◆ **ZIEL DER AUFGABE**
Was verlangte die Regierung laut dem Leseauszug von den Empfängern der Schuhe?

*** LESEAUSZUG

Ich fühlte mich furchtbar enttäuscht, ja verraten. Das kann ich schwer in Worte fassen. Die Regierung verlangte von den Empfängern der Schuhe ja nicht, dass sie sich ganz allgemein von der Religion distanzierten, sondern speziell dem christlichen Glauben absagten. Meine Mutter hatte öffentlich Jesus Christus verleugnet − das tat weh! Ich wurde richtig wütend. Wir kannten uns noch nicht sehr gut in der Bibel aus, aber das wussten wir: Als Christ hatte man Jesus offen vor den Menschen zu bezeugen. Ich begann, haltlos zu weinen.

******
*** GEGEBENE DATEN

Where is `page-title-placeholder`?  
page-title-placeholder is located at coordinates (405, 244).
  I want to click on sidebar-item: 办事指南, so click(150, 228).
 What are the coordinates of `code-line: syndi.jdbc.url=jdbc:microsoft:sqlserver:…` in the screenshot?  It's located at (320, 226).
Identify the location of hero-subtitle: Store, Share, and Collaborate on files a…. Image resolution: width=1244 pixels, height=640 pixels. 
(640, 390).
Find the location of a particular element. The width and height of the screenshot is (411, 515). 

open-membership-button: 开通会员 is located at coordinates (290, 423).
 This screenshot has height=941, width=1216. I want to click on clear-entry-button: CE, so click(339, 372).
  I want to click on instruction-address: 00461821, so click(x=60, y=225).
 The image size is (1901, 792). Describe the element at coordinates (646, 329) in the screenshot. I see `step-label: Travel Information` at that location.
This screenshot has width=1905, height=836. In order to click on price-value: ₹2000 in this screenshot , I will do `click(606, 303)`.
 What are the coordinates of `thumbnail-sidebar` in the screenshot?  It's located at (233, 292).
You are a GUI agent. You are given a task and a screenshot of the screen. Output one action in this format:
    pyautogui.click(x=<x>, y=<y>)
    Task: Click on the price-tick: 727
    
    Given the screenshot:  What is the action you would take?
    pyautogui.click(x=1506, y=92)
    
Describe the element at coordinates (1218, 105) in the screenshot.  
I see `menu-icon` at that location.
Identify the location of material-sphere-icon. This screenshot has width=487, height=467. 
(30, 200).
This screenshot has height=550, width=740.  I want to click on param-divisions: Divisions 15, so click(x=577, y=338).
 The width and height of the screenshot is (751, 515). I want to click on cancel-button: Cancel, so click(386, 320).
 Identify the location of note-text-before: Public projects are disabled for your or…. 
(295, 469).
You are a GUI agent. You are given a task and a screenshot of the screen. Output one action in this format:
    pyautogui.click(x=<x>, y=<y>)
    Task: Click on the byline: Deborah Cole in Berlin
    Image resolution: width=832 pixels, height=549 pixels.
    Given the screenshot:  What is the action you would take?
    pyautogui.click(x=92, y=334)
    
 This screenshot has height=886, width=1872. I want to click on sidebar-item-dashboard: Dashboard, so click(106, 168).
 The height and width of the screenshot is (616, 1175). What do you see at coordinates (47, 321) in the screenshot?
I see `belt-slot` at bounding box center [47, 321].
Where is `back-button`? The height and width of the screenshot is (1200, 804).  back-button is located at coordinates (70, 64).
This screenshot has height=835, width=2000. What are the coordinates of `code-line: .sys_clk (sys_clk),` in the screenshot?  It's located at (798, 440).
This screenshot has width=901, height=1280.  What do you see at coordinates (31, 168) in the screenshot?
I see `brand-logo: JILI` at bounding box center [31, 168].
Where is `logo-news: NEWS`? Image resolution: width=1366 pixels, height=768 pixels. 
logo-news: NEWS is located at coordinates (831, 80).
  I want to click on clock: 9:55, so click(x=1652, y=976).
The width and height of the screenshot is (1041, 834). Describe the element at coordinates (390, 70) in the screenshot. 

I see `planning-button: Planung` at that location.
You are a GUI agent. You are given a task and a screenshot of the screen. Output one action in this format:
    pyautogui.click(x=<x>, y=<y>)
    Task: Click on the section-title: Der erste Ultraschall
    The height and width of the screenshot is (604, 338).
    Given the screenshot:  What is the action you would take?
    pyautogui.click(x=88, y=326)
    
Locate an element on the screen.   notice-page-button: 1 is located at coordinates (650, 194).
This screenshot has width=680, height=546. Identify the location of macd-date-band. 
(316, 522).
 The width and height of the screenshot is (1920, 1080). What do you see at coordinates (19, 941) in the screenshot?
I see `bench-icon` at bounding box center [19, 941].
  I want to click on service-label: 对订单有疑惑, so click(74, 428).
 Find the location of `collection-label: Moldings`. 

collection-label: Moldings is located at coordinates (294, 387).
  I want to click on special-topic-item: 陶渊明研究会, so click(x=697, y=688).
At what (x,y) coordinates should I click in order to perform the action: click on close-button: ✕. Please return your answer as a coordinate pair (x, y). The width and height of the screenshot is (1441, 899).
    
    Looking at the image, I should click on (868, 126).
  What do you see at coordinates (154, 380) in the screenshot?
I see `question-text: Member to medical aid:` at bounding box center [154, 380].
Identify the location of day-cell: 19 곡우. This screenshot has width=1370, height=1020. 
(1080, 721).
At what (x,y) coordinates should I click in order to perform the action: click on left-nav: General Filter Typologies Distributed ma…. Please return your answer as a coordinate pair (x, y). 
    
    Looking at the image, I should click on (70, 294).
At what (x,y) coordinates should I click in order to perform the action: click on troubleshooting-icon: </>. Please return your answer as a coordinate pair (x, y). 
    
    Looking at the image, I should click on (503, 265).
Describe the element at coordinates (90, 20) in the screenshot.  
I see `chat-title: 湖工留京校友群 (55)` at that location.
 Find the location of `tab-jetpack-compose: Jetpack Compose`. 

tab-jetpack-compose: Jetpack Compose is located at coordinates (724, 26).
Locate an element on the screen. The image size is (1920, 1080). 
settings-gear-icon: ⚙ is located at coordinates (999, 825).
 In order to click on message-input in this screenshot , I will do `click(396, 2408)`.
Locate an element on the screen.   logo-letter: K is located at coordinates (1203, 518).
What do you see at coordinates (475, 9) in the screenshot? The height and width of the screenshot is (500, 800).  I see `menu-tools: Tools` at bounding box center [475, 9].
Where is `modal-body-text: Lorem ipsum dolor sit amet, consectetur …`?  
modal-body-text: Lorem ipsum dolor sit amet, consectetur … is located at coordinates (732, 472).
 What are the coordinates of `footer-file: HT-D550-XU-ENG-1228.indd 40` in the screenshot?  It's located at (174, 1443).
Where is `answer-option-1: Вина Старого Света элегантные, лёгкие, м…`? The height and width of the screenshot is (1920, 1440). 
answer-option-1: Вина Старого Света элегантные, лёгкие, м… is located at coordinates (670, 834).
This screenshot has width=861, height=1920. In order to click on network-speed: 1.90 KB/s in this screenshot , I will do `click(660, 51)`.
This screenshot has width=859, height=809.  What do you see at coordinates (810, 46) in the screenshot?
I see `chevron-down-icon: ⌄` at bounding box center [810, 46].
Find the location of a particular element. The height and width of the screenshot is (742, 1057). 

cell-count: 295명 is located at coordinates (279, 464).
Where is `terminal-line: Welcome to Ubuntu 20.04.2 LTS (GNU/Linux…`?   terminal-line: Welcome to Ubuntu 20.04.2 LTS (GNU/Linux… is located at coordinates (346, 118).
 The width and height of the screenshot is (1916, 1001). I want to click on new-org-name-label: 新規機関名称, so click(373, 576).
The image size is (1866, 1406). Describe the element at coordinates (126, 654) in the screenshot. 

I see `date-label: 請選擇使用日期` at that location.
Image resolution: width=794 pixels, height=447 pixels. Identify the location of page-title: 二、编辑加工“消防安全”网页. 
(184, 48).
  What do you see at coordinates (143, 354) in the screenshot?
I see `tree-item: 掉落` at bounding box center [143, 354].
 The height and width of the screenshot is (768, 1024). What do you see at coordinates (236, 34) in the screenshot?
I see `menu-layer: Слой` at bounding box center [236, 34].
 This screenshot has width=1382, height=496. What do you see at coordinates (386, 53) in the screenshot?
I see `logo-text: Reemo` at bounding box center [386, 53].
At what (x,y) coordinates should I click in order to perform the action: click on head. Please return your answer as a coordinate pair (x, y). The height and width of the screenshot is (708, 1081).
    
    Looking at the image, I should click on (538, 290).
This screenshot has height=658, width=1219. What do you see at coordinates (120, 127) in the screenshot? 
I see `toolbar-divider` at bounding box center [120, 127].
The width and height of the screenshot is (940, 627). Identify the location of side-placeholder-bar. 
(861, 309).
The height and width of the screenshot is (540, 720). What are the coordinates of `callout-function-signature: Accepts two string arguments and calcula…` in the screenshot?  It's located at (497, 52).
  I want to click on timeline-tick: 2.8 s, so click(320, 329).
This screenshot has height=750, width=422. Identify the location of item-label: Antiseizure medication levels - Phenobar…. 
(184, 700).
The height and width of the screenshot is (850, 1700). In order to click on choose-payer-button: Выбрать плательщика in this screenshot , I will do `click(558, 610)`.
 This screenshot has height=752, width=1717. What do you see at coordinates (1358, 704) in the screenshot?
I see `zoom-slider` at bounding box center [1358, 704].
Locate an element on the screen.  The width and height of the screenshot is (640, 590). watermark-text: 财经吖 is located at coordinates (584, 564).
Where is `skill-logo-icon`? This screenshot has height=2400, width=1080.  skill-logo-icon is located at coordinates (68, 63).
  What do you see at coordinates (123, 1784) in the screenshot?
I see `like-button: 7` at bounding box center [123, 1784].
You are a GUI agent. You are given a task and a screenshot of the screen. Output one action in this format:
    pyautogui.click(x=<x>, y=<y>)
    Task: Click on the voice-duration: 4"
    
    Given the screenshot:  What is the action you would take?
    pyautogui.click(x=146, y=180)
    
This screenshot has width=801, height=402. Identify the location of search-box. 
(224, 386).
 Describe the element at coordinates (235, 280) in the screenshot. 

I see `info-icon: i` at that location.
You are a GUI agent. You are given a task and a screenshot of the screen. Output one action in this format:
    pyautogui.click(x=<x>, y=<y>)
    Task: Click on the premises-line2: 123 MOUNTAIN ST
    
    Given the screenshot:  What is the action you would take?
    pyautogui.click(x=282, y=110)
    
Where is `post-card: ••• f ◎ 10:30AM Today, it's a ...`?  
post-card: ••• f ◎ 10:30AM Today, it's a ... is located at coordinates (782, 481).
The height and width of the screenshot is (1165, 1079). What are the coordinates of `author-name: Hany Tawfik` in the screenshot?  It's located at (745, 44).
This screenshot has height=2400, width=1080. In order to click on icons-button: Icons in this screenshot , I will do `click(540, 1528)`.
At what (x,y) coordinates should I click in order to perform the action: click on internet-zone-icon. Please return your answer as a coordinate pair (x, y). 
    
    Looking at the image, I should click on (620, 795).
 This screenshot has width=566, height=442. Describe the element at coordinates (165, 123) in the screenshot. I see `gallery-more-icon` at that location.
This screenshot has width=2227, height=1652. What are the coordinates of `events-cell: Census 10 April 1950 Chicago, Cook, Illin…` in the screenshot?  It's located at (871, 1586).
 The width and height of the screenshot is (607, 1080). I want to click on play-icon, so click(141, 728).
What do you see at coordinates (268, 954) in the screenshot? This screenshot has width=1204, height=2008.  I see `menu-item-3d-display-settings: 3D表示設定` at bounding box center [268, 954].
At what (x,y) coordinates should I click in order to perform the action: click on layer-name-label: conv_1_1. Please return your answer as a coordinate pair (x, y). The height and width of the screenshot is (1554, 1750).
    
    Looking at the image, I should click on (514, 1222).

******

◆ **ERGEBNIS**
Sie sollten speziell dem christlichen Glauben absagen, nicht sich allgemein von der Religion distanzieren.